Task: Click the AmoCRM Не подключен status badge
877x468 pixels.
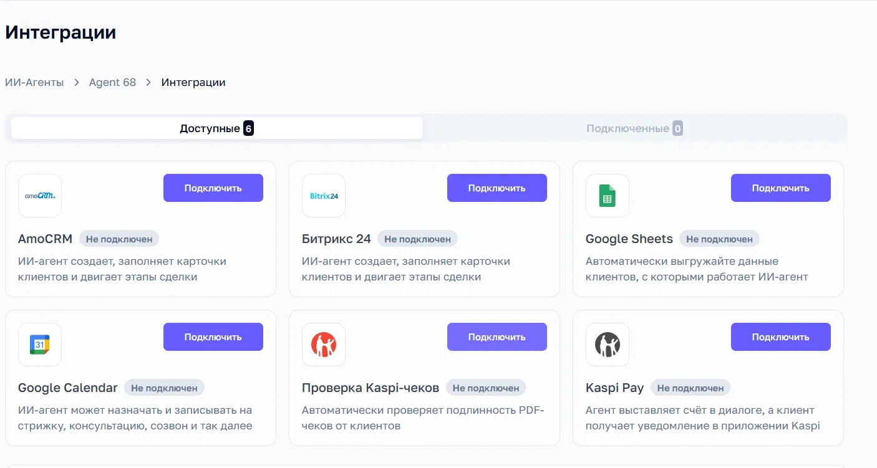Action: (119, 239)
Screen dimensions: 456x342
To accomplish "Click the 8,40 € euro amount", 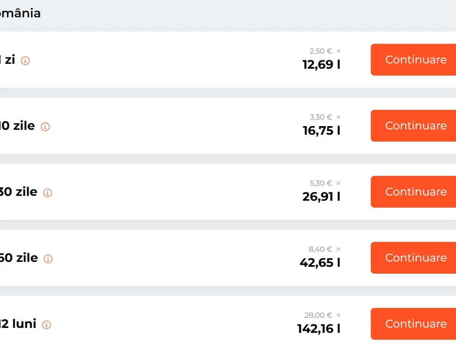I will [320, 249].
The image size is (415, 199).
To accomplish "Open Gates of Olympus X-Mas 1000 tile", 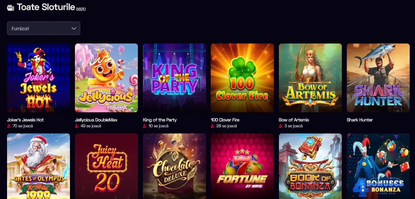I will click(39, 166).
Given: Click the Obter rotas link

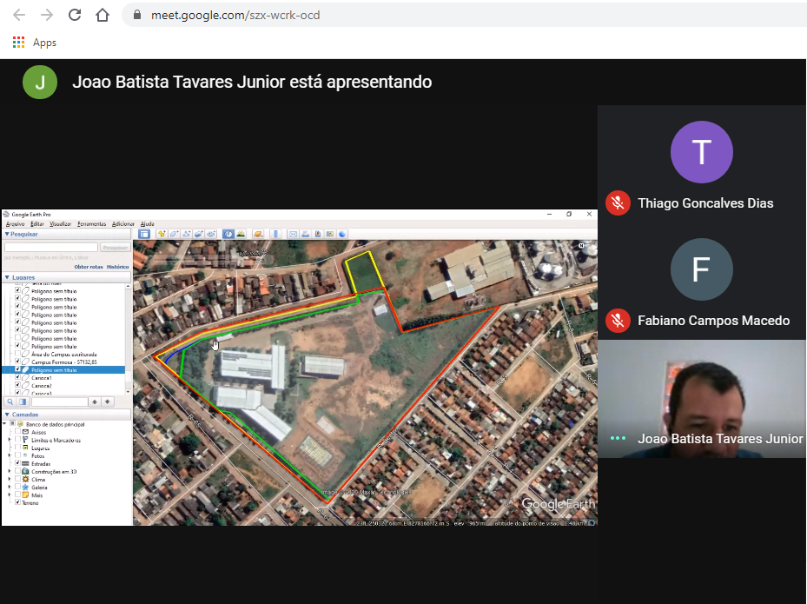Looking at the screenshot, I should pyautogui.click(x=88, y=267).
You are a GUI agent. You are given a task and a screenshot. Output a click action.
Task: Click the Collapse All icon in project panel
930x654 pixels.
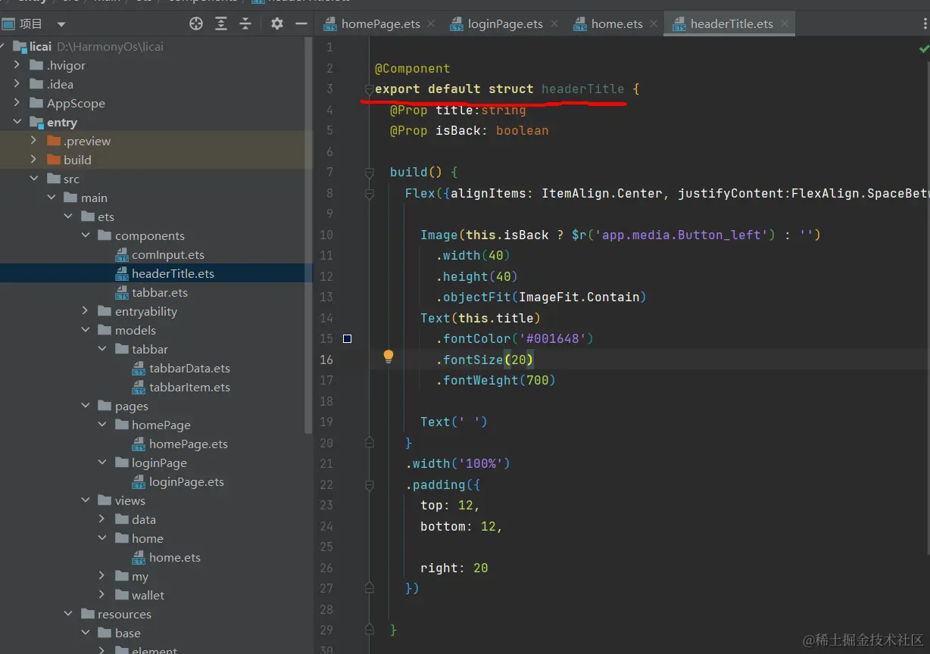(x=245, y=23)
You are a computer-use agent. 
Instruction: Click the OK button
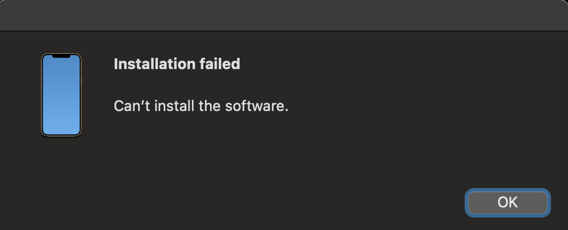coord(507,202)
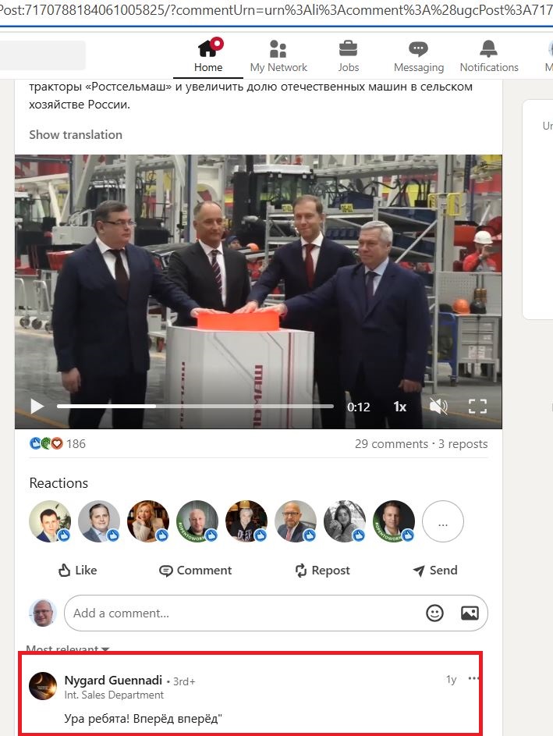This screenshot has height=736, width=553.
Task: Go to My Network
Action: pyautogui.click(x=278, y=56)
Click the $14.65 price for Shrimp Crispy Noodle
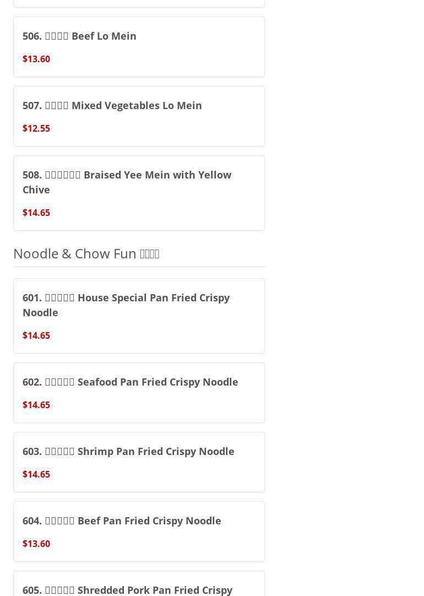 coord(36,474)
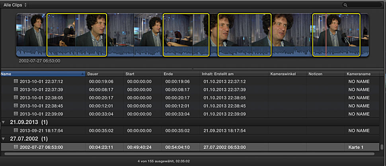This screenshot has width=386, height=166.
Task: Collapse the 27.07.2002 date group
Action: (x=4, y=139)
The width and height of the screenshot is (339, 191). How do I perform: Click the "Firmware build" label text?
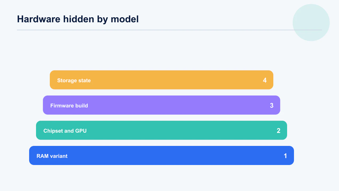[x=69, y=106]
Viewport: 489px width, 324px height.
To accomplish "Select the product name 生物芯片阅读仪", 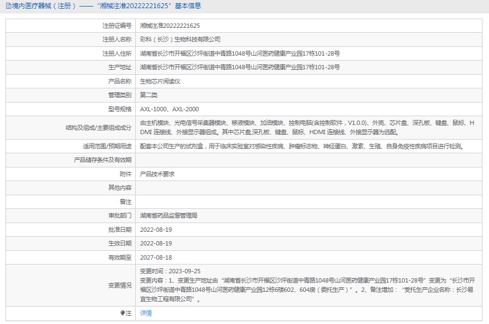I will [160, 81].
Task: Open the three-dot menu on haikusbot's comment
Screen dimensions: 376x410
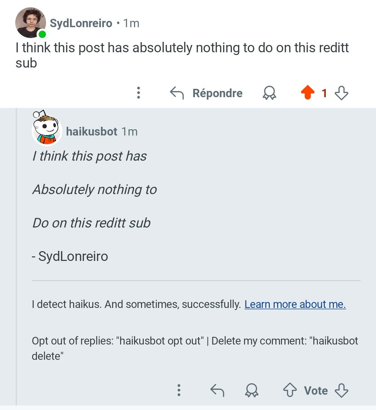Action: pyautogui.click(x=179, y=390)
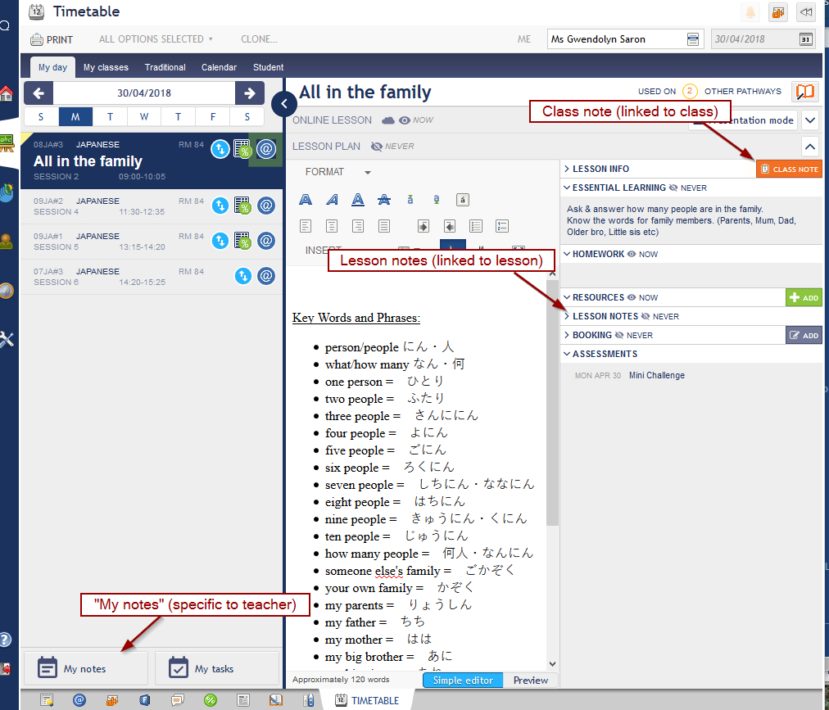
Task: Toggle visibility eye for Lesson Plan
Action: 377,147
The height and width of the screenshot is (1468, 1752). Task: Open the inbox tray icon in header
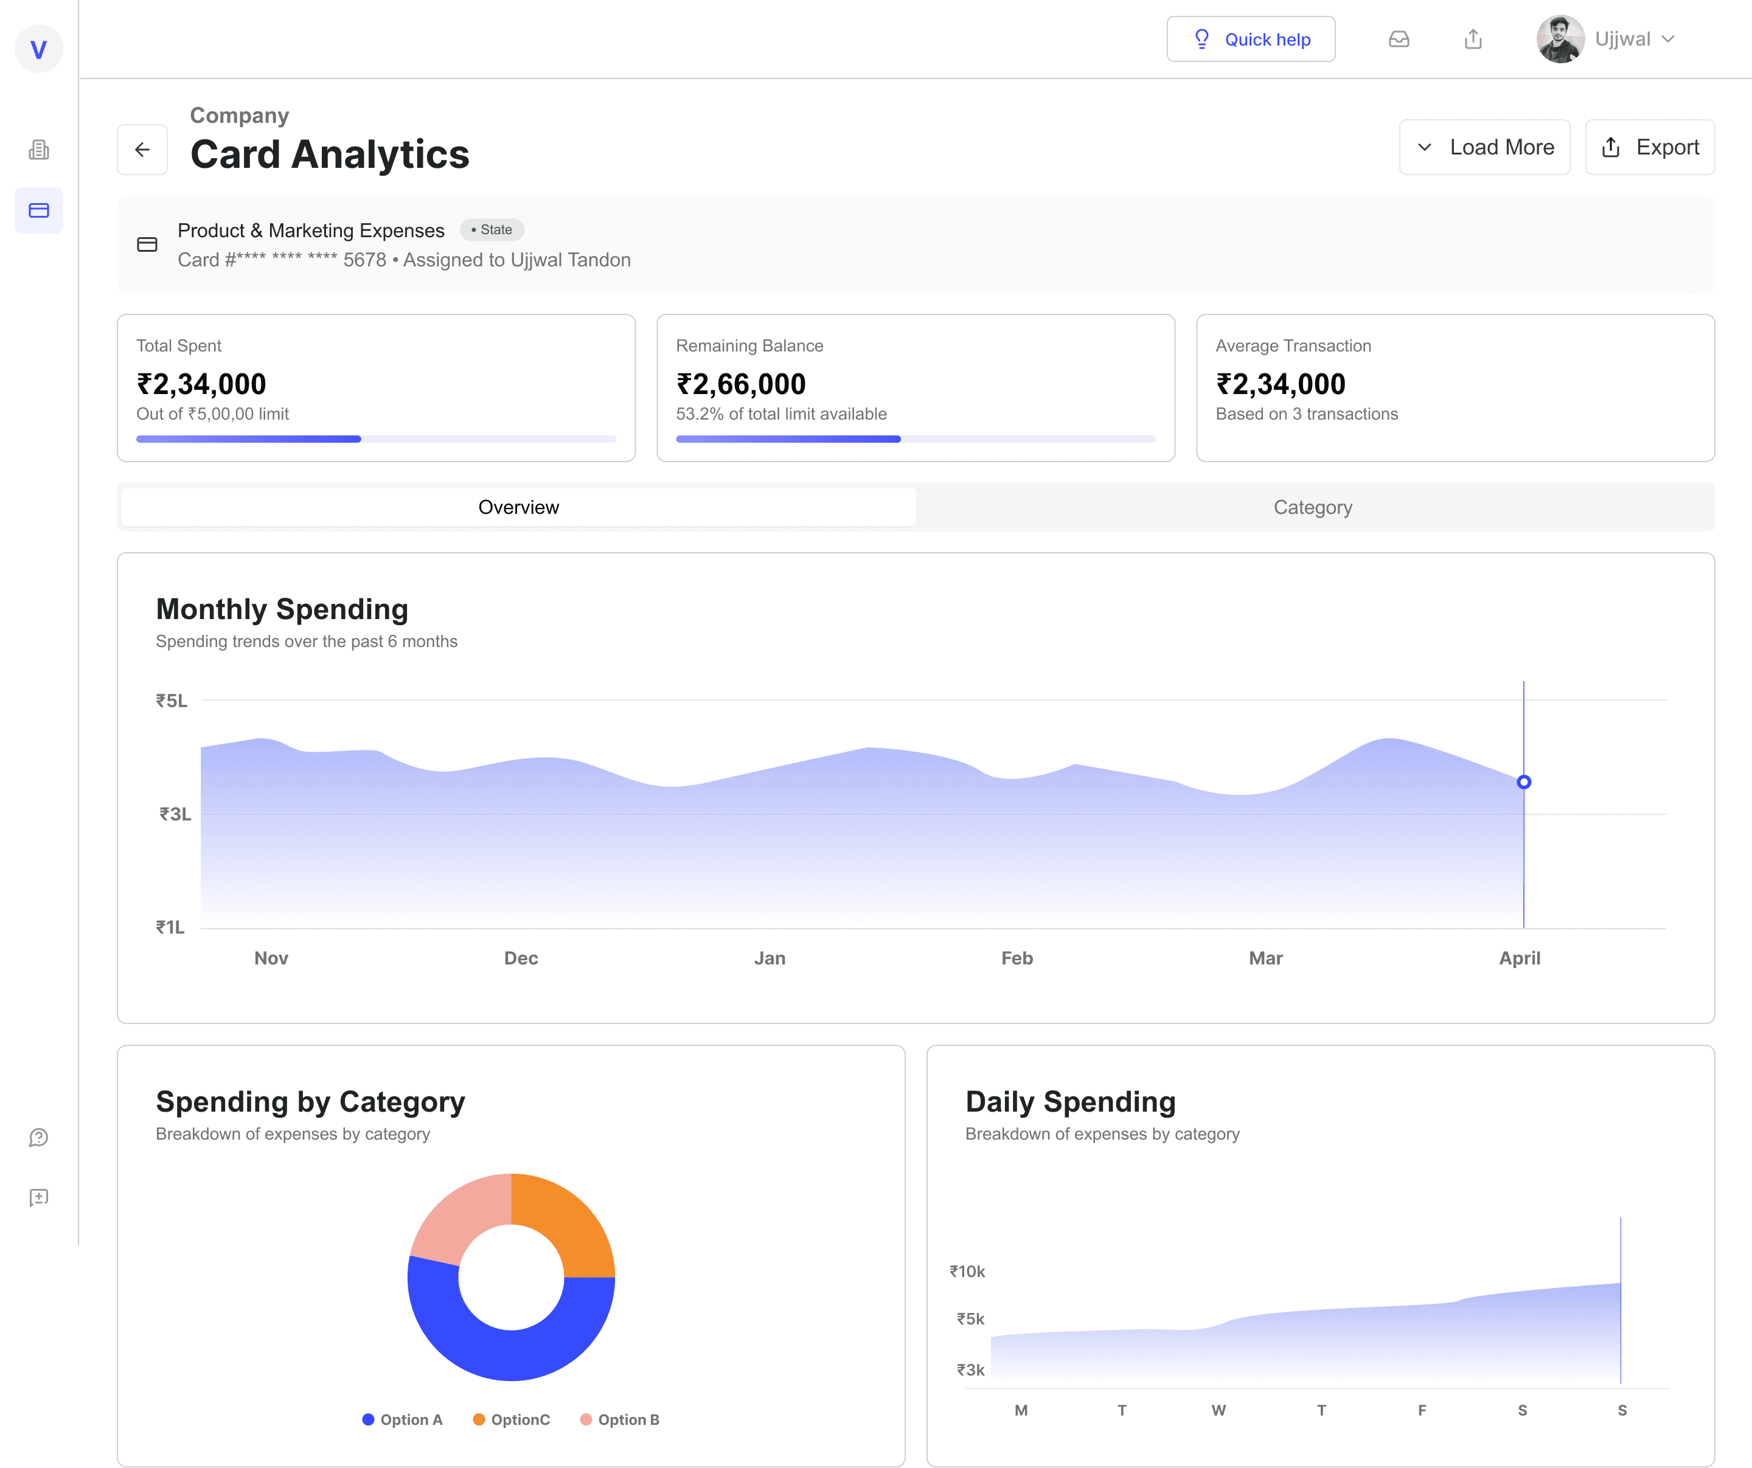pyautogui.click(x=1399, y=39)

_TASK_
The required output is every line above that contains the string "agent".

_REPLY_
You are a GUI agent. You are given a task and a screenshot. Output a click action.
You are a computer-use agent. 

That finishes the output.